If Tesla does set up an Indian unit, it would become Tesla's sixth vehicle plant.

Currently, importing completely built units (CBUs) of cars attracts customs duty between 60 per cent to 100 per cent, factoring engine size and cost, insurance and freight (CIF) value is less than or over $40,000.


In June last year, Tesla’s top boss Musk had a meeting with Prime Minister Narendra Modi in New York during the PM’s state visit to the US. 

After his meeting with the Prime Minister, Musk said he plans to come to India in 2024. 

"So, it has so many multifarious benefits which will impact not only the country's environment but will also impact the country's economy, it will add to our economic output. It will save foreign exchange, reduce our trade deficits, help us in our fight against inflation, thereby helping us in reducing interest rates," Goyal said, in recognition of how a vibrant EV ecosystem will help the Indian economy.

The sector can be a powerful medium to make India even stronger macro-economically, Goyal said. 

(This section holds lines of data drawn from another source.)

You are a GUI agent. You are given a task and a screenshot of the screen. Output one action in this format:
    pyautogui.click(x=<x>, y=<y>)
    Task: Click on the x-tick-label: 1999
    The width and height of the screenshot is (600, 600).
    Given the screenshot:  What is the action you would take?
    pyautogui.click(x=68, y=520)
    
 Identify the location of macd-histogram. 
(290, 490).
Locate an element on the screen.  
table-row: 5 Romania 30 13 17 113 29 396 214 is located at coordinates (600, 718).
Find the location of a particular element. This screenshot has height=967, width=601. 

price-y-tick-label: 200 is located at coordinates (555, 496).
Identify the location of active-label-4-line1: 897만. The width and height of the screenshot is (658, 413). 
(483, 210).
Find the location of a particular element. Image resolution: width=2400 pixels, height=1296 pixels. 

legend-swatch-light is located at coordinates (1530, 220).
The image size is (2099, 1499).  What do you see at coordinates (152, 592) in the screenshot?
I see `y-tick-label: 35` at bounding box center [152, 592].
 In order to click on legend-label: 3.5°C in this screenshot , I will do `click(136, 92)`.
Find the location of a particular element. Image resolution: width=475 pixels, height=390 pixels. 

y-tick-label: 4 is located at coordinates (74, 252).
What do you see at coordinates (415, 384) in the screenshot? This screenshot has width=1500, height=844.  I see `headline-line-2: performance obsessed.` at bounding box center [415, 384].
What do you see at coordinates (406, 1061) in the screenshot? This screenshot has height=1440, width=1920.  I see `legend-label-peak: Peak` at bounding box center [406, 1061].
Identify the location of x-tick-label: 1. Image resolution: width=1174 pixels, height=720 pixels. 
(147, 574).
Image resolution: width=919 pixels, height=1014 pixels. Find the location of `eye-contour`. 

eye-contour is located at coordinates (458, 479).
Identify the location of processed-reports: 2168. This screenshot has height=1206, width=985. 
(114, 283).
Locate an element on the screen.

"So it'll be a project (that we) will be continuously looking to encourage all-electric vehicle manufacturers across the world. And we are working on several initiatives where we are having a dialogue, inter-ministerial, with the stakeholders, with potential investors from across the world from Europe, from the United States, from the Far East, from Japan, from Korea. So we have significant engagements going on across the world," Goyal said.

India happens to be the third-largest energy consumer globally, and is projecting itself as an alternative for American companies to invest amid a standoff between China and the US. 

The government has also rolled out production-linked incentive schemes to lure EV players, which would focus on advanced chemistry cell manufacturing and component making.


In November 2023, Goyal visited Tesla’s manufacturing hub in Fremont of California. The EV maker got access to goods worth about $1 billion in 2022.

The government’s PLI scheme for advanced chemistry cell (ACC) battery storage comes with an outlay of Rs 18,100 crore, while for dones, auto components and auto it is Rs 26,058 crore. 

The UK, which is working out a free trade agreement with India, is also looking for concessions in customs duty on electric vehicle exports as part of the proposed agreement.


India’s fast-evolving EV market is attracting attention from global companies. The UK is also aiming to wind down ICE (internal combustion engine) vehicles by 2035. 

The British auto market is driven by exports.

UK currently exports vehicles majorly to Europe, and is seeking an expansion to export destinations beyond that.

It is anticipated that the market for electric vehicles in India will extend to one crore units in terms of annual sales by 2030, and create five crore direct and indirect jobs, Economic Survey 2022-23 data shows.


According to industry estimates, cumulative sales for electric vehicles in India was at 10 lakh units in 2022.

Tata Motors is the top player in passenger electric vehicles in the country, with its EV portfolio including Nexon EV range, Tiago EV and Tigor EV.